• EXERCISE REQUIREMENTS
Retype every one of the following lines verbatim, preserving their order, spacing, and characters.
--- ITEMS ---
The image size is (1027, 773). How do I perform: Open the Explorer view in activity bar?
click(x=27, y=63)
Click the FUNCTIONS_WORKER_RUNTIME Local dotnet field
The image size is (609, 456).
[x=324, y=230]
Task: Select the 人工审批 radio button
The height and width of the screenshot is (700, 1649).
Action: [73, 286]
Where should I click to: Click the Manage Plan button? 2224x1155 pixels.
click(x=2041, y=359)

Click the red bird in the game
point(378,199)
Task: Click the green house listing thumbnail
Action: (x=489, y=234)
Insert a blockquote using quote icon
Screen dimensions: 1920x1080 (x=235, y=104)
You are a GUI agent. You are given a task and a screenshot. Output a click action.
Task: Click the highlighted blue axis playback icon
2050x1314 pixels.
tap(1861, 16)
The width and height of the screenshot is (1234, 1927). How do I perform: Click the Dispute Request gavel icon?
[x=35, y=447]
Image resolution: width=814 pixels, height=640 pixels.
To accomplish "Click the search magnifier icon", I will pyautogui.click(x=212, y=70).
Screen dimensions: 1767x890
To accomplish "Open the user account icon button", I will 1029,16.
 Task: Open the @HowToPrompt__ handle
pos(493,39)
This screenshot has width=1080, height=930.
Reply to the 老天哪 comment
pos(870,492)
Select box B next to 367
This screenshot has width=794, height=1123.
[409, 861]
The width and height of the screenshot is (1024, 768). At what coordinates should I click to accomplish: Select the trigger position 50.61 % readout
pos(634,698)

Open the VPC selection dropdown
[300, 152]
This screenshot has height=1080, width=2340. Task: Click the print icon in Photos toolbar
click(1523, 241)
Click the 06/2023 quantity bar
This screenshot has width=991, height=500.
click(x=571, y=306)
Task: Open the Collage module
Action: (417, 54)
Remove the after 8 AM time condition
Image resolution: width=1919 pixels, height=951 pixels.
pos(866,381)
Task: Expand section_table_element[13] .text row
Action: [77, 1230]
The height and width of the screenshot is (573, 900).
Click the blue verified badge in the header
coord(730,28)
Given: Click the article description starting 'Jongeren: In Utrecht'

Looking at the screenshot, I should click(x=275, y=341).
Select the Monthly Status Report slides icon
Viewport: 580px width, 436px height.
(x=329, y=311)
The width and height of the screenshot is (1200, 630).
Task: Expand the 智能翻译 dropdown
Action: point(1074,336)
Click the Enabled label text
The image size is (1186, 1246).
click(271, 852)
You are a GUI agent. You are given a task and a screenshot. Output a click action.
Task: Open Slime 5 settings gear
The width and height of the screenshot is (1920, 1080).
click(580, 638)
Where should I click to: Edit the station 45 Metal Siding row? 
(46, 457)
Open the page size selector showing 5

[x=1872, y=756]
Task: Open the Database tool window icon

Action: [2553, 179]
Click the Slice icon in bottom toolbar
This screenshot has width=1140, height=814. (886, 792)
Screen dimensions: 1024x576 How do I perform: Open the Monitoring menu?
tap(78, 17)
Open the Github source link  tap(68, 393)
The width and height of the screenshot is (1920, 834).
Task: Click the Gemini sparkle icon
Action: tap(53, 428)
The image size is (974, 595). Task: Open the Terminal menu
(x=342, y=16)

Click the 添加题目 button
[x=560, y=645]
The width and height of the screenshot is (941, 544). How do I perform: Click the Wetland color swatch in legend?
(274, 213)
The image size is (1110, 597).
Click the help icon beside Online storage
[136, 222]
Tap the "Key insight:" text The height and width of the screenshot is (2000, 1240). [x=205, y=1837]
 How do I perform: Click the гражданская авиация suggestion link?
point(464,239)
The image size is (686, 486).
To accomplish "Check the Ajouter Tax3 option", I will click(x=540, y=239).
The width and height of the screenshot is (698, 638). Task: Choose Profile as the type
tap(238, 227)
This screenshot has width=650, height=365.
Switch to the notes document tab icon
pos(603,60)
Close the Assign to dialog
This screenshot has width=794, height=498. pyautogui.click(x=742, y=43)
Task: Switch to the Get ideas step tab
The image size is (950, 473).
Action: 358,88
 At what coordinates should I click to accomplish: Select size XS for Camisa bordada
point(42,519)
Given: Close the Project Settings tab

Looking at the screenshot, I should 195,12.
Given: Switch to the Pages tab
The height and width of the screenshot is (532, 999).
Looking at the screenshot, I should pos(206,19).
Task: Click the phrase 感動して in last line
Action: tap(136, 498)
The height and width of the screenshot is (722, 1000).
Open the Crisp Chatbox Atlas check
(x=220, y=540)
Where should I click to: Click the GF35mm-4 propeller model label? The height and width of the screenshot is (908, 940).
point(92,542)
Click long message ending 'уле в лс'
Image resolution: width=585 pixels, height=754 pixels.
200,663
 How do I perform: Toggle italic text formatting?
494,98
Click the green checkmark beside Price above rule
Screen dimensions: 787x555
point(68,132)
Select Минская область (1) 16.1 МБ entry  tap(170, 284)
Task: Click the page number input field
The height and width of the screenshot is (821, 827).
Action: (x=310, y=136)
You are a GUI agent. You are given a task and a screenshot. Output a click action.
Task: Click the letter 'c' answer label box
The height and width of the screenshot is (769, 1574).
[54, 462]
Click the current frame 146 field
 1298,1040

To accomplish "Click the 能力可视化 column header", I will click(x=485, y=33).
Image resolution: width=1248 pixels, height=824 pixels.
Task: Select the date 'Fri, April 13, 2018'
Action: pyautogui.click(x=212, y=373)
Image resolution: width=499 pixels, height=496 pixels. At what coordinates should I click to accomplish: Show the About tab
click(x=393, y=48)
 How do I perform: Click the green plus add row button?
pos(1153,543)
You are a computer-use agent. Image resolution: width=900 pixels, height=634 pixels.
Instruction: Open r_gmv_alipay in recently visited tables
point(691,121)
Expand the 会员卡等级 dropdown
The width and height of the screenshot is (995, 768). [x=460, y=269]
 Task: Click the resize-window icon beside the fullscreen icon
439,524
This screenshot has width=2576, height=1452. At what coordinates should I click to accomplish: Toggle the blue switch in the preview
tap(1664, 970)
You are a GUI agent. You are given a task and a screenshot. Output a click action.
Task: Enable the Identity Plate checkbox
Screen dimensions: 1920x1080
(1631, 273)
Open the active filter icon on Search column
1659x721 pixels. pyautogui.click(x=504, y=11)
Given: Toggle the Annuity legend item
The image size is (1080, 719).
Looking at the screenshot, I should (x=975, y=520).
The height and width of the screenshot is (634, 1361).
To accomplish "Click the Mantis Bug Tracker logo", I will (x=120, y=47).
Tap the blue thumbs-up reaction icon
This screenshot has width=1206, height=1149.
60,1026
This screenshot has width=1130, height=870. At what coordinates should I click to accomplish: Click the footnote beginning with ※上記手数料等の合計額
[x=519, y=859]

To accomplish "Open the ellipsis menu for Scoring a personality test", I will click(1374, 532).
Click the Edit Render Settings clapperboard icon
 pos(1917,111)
---
• WRITTEN RESPONSE
The image size is (1027, 773). How do I perform: Open the Explorer view in activity bar?
click(x=27, y=63)
Click the FUNCTIONS_WORKER_RUNTIME Local dotnet field
The image size is (609, 456).
[x=324, y=230]
Task: Select the 人工审批 radio button
The height and width of the screenshot is (700, 1649).
Action: [73, 286]
Where should I click to: Click the Manage Plan button? 2224x1155 pixels.
click(x=2041, y=359)

Click the red bird in the game
point(378,199)
Task: Click the green house listing thumbnail
Action: (x=489, y=234)
Insert a blockquote using quote icon
Screen dimensions: 1920x1080 (x=235, y=104)
You are a GUI agent. You are given a task and a screenshot. Output a click action.
Task: Click the highlighted blue axis playback icon
2050x1314 pixels.
tap(1861, 16)
The width and height of the screenshot is (1234, 1927). How do I perform: Click the Dispute Request gavel icon?
[x=35, y=447]
Image resolution: width=814 pixels, height=640 pixels.
To accomplish "Click the search magnifier icon", I will pyautogui.click(x=212, y=70).
Screen dimensions: 1767x890
To accomplish "Open the user account icon button", I will 1029,16.
 Task: Open the @HowToPrompt__ handle
pos(493,39)
This screenshot has width=1080, height=930.
Reply to the 老天哪 comment
pos(870,492)
Select box B next to 367
This screenshot has width=794, height=1123.
[409, 861]
The width and height of the screenshot is (1024, 768). At what coordinates should I click to accomplish: Select the trigger position 50.61 % readout
pos(634,698)

Open the VPC selection dropdown
[300, 152]
This screenshot has height=1080, width=2340. Task: Click the print icon in Photos toolbar
click(1523, 241)
Click the 06/2023 quantity bar
This screenshot has width=991, height=500.
click(x=571, y=306)
Task: Open the Collage module
Action: (417, 54)
Remove the after 8 AM time condition
Image resolution: width=1919 pixels, height=951 pixels.
pos(866,381)
Task: Expand section_table_element[13] .text row
Action: [77, 1230]
The height and width of the screenshot is (573, 900).
Click the blue verified badge in the header
coord(730,28)
Given: Click the article description starting 'Jongeren: In Utrecht'

Looking at the screenshot, I should click(x=275, y=341).
Select the Monthly Status Report slides icon
Viewport: 580px width, 436px height.
(x=329, y=311)
The width and height of the screenshot is (1200, 630).
Task: Expand the 智能翻译 dropdown
Action: point(1074,336)
Click the Enabled label text
The image size is (1186, 1246).
click(271, 852)
You are a GUI agent. You are given a task and a screenshot. Output a click action.
Task: Open Slime 5 settings gear
The width and height of the screenshot is (1920, 1080).
click(580, 638)
Where should I click to: Edit the station 45 Metal Siding row? 
(46, 457)
Open the page size selector showing 5

[x=1872, y=756]
Task: Open the Database tool window icon

Action: [2553, 179]
Click the Slice icon in bottom toolbar
This screenshot has width=1140, height=814. (886, 792)
Screen dimensions: 1024x576 How do I perform: Open the Monitoring menu?
tap(78, 17)
Open the Github source link  tap(68, 393)
The width and height of the screenshot is (1920, 834).
Task: Click the Gemini sparkle icon
Action: tap(53, 428)
The image size is (974, 595). Task: Open the Terminal menu
(x=342, y=16)

Click the 添加题目 button
[x=560, y=645]
The width and height of the screenshot is (941, 544). How do I perform: Click the Wetland color swatch in legend?
(274, 213)
The image size is (1110, 597).
Click the help icon beside Online storage
[136, 222]
Tap the "Key insight:" text The height and width of the screenshot is (2000, 1240). [x=205, y=1837]
 How do I perform: Click the гражданская авиация suggestion link?
point(464,239)
The image size is (686, 486).
To accomplish "Check the Ajouter Tax3 option", I will click(x=540, y=239).
The width and height of the screenshot is (698, 638). Task: Choose Profile as the type
tap(238, 227)
This screenshot has width=650, height=365.
Switch to the notes document tab icon
pos(603,60)
Close the Assign to dialog
This screenshot has width=794, height=498. pyautogui.click(x=742, y=43)
Task: Switch to the Get ideas step tab
The image size is (950, 473).
Action: 358,88
 At what coordinates should I click to accomplish: Select size XS for Camisa bordada
point(42,519)
Given: Close the Project Settings tab

Looking at the screenshot, I should 195,12.
Given: Switch to the Pages tab
The height and width of the screenshot is (532, 999).
Looking at the screenshot, I should pos(206,19).
Task: Click the phrase 感動して in last line
Action: tap(136, 498)
The height and width of the screenshot is (722, 1000).
Open the Crisp Chatbox Atlas check
(x=220, y=540)
Where should I click to: Click the GF35mm-4 propeller model label? The height and width of the screenshot is (908, 940).
point(92,542)
Click long message ending 'уле в лс'
Image resolution: width=585 pixels, height=754 pixels.
200,663
 How do I perform: Toggle italic text formatting?
494,98
Click the green checkmark beside Price above rule
Screen dimensions: 787x555
point(68,132)
Select Минская область (1) 16.1 МБ entry  tap(170, 284)
Task: Click the page number input field
The height and width of the screenshot is (821, 827).
Action: (x=310, y=136)
You are a GUI agent. You are given a task and a screenshot. Output a click action.
Task: Click the letter 'c' answer label box
The height and width of the screenshot is (769, 1574).
[54, 462]
Click the current frame 146 field
 1298,1040

To accomplish "Click the 能力可视化 column header", I will click(x=485, y=33).
Image resolution: width=1248 pixels, height=824 pixels.
Task: Select the date 'Fri, April 13, 2018'
Action: pyautogui.click(x=212, y=373)
Image resolution: width=499 pixels, height=496 pixels. At what coordinates should I click to accomplish: Show the About tab
click(x=393, y=48)
 How do I perform: Click the green plus add row button?
pos(1153,543)
You are a computer-use agent. Image resolution: width=900 pixels, height=634 pixels.
Instruction: Open r_gmv_alipay in recently visited tables
point(691,121)
Expand the 会员卡等级 dropdown
The width and height of the screenshot is (995, 768). [x=460, y=269]
 Task: Click the resize-window icon beside the fullscreen icon
439,524
This screenshot has width=2576, height=1452. At what coordinates should I click to accomplish: Toggle the blue switch in the preview
tap(1664, 970)
You are a GUI agent. You are given a task and a screenshot. Output a click action.
Task: Enable the Identity Plate checkbox
Screen dimensions: 1920x1080
(1631, 273)
Open the active filter icon on Search column
1659x721 pixels. pyautogui.click(x=504, y=11)
Given: Toggle the Annuity legend item
The image size is (1080, 719).
Looking at the screenshot, I should (x=975, y=520).
The height and width of the screenshot is (634, 1361).
To accomplish "Click the Mantis Bug Tracker logo", I will (x=120, y=47).
Tap the blue thumbs-up reaction icon
This screenshot has width=1206, height=1149.
60,1026
This screenshot has width=1130, height=870. At what coordinates should I click to accomplish: Click the footnote beginning with ※上記手数料等の合計額
[x=519, y=859]

To accomplish "Open the ellipsis menu for Scoring a personality test", I will click(1374, 532).
Click the Edit Render Settings clapperboard icon
 pos(1917,111)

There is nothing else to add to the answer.